■ **WORK TO BE COMPLETED**
Could all of the entries be written out exactly, with any pictures omitted?

■ **RECORD EXCERPTS**
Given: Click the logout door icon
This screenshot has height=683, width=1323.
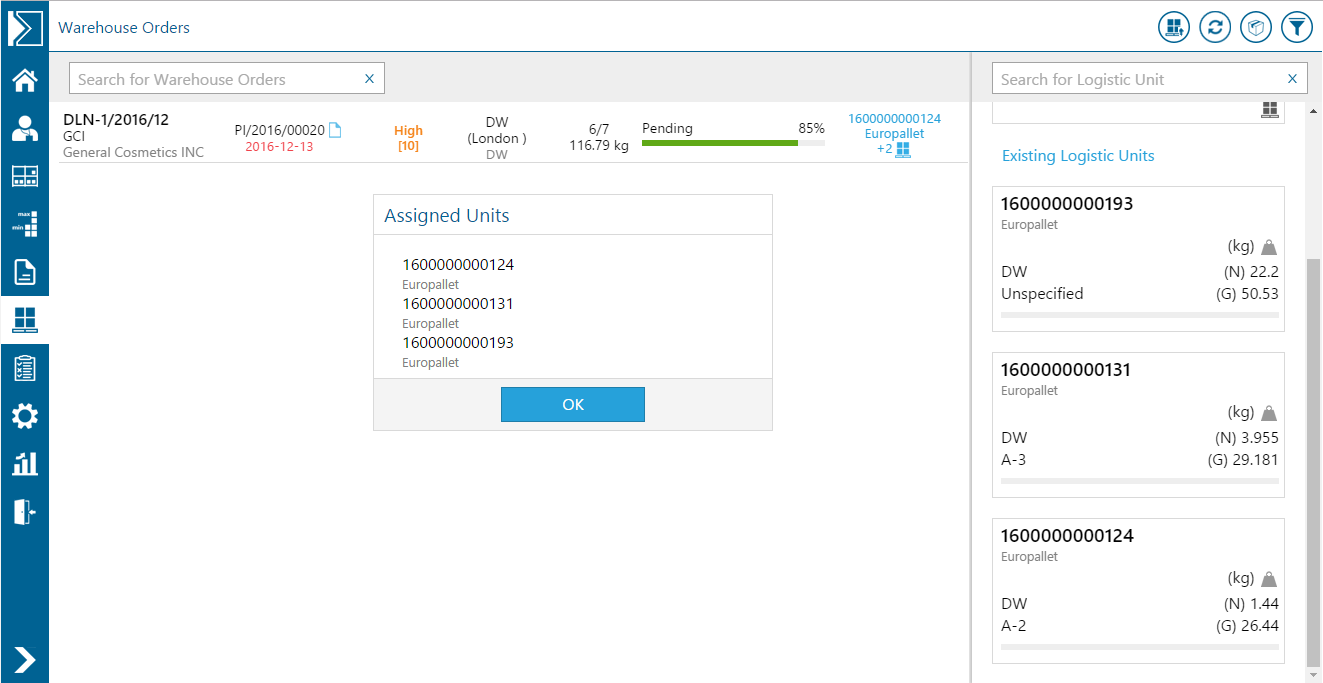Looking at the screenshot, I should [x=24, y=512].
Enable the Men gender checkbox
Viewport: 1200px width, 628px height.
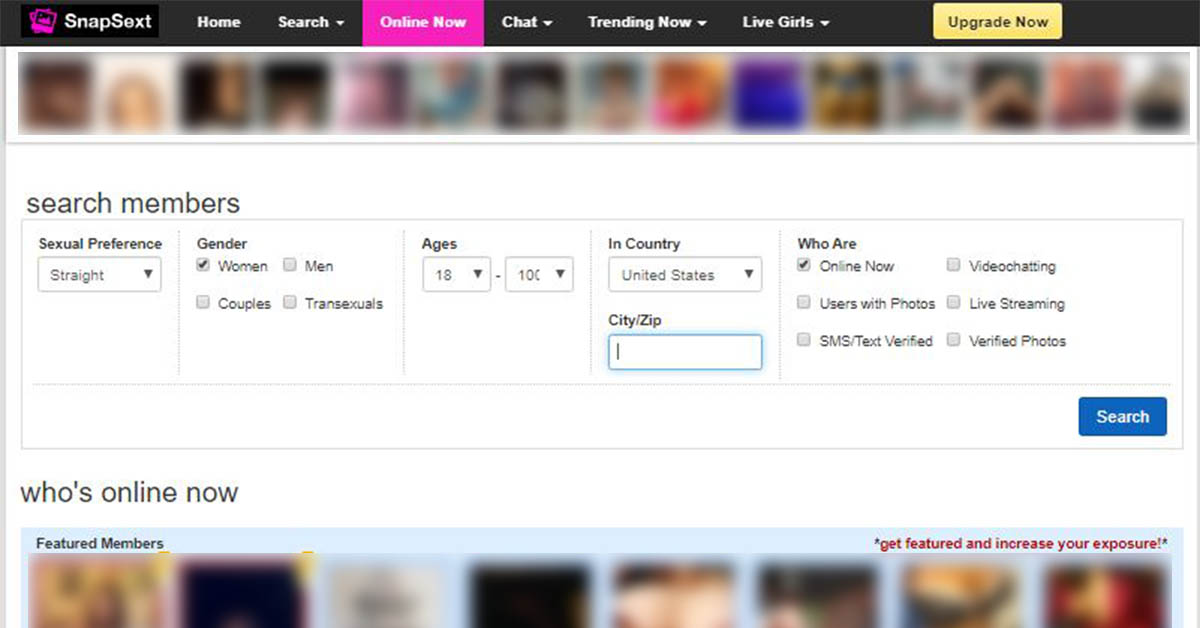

■ **YOUR SOLUTION**
Given: Click the logout door icon
This screenshot has height=683, width=1323.
Looking at the screenshot, I should [x=24, y=512].
Enable the Men gender checkbox
Viewport: 1200px width, 628px height.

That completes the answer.